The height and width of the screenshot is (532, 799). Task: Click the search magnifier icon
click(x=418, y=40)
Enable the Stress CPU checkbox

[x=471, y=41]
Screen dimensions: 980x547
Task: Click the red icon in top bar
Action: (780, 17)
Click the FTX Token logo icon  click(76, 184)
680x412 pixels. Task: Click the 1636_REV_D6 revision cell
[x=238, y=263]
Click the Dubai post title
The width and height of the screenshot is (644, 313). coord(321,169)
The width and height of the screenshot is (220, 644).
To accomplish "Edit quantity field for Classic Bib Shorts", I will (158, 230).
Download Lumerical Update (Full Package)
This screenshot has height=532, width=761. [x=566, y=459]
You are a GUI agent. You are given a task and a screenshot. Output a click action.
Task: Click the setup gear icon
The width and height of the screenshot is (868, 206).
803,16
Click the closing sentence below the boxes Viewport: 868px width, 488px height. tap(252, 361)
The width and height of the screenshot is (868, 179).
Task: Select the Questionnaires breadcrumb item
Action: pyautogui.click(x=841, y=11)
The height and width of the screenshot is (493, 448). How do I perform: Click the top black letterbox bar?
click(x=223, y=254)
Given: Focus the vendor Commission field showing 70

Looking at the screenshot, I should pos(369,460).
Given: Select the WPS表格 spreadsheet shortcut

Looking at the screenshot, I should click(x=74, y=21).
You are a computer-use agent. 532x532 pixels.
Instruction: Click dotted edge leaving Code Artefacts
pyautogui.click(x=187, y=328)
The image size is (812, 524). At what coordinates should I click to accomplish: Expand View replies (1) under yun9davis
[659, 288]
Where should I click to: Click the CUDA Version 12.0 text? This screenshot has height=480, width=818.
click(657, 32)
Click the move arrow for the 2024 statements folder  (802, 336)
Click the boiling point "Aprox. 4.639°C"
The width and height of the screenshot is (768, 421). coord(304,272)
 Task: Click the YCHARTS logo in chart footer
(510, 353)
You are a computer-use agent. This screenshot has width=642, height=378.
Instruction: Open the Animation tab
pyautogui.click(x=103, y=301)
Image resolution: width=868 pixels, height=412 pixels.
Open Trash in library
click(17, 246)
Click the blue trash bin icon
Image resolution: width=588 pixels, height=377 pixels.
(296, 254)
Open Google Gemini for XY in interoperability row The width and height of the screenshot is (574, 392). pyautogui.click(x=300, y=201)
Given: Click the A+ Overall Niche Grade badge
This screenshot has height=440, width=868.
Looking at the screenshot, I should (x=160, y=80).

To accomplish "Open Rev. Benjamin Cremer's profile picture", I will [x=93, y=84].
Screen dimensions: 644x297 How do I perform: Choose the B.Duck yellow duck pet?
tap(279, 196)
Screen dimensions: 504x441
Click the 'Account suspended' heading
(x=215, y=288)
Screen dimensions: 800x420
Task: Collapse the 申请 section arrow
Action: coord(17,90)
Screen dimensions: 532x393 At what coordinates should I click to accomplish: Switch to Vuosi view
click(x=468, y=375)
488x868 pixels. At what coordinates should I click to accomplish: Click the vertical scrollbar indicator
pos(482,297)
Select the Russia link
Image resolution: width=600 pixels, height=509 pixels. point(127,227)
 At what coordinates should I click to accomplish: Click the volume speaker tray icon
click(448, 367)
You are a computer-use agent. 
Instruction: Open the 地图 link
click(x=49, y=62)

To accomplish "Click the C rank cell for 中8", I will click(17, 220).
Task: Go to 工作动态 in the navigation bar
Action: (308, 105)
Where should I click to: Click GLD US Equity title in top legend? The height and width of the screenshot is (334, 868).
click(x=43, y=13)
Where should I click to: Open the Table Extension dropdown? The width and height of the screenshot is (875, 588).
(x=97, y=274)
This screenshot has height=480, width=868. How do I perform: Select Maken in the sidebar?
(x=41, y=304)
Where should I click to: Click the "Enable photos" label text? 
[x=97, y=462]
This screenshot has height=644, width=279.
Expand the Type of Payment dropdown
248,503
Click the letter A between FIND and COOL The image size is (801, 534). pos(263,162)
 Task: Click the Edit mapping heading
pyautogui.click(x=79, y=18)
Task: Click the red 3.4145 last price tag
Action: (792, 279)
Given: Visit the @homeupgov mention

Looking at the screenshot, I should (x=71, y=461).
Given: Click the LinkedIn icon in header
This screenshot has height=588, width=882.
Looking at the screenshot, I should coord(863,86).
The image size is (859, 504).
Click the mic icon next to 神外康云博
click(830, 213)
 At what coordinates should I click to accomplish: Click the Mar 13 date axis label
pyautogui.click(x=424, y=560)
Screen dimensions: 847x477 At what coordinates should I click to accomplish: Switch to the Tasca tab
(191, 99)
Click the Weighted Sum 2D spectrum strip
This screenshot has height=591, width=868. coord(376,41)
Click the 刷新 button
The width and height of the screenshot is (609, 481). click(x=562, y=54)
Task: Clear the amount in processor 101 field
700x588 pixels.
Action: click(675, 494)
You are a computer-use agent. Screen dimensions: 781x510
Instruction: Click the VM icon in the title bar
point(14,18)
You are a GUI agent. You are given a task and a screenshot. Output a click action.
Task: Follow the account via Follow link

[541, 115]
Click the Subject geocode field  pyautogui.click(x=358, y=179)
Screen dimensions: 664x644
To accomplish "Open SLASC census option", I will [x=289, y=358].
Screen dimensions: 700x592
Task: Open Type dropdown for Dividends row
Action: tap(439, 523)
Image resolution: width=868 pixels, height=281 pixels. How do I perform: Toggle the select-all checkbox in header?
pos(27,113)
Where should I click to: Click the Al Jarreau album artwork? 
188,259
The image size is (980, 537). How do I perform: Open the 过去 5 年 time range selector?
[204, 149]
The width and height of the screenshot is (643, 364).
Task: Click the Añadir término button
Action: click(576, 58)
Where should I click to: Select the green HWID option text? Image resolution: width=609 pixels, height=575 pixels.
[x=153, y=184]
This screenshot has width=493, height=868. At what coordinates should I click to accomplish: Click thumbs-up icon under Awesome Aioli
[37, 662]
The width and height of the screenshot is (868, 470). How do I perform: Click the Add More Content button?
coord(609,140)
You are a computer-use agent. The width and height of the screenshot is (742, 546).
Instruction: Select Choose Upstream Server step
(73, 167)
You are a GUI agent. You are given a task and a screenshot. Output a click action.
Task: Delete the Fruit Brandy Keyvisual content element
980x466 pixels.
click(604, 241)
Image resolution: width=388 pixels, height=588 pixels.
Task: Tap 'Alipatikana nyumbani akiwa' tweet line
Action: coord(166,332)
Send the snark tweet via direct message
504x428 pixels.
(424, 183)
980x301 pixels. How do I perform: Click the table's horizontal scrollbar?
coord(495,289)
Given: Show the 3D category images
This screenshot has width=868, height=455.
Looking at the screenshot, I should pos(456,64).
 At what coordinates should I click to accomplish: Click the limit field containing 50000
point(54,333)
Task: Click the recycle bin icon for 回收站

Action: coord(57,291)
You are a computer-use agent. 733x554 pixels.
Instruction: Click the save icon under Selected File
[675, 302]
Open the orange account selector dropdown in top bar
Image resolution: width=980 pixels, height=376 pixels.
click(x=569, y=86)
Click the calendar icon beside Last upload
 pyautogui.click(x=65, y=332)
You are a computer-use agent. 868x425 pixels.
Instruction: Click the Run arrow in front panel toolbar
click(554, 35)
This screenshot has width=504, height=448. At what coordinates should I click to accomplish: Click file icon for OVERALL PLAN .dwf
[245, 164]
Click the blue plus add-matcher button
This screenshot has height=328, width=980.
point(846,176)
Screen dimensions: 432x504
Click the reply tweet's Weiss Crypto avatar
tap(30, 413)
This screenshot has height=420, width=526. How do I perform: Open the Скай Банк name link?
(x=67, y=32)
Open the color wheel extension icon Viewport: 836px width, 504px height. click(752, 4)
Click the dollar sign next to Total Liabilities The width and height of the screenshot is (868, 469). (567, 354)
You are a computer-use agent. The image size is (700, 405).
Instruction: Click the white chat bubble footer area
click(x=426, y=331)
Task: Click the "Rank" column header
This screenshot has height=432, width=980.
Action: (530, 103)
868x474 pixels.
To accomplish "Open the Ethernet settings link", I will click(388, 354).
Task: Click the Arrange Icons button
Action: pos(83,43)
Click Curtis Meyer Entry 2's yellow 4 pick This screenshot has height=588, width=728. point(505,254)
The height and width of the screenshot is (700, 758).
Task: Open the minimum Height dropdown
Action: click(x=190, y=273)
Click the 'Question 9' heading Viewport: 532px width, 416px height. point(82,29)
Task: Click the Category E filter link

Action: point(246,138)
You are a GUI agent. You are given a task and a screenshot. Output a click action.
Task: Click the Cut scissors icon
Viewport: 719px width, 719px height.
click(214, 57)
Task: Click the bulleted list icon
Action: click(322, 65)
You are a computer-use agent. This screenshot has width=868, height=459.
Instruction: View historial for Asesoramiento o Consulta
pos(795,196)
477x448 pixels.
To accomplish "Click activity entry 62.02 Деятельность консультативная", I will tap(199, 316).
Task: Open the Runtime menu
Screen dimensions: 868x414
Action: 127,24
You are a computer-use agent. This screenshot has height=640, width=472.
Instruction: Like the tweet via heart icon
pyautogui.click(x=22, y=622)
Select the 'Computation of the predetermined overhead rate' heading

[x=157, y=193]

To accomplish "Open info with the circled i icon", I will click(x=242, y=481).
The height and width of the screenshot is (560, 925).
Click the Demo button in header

= = = = =

* EXERCISE OBJECTIVE *
Beginning with the line above that contains "field containing 50000", copy each line exactly up to and including the line that contains "You are a computer-use agent. 868x425 pixels.", and go no further.

* SOLUTION TO THE PROBLEM *
 At what coordinates should I click to accomplish: Click the limit field containing 50000
point(54,333)
Task: Click the recycle bin icon for 回收站

Action: coord(57,291)
You are a computer-use agent. 733x554 pixels.
Instruction: Click the save icon under Selected File
[675, 302]
Open the orange account selector dropdown in top bar
Image resolution: width=980 pixels, height=376 pixels.
click(x=569, y=86)
Click the calendar icon beside Last upload
 pyautogui.click(x=65, y=332)
You are a computer-use agent. 868x425 pixels.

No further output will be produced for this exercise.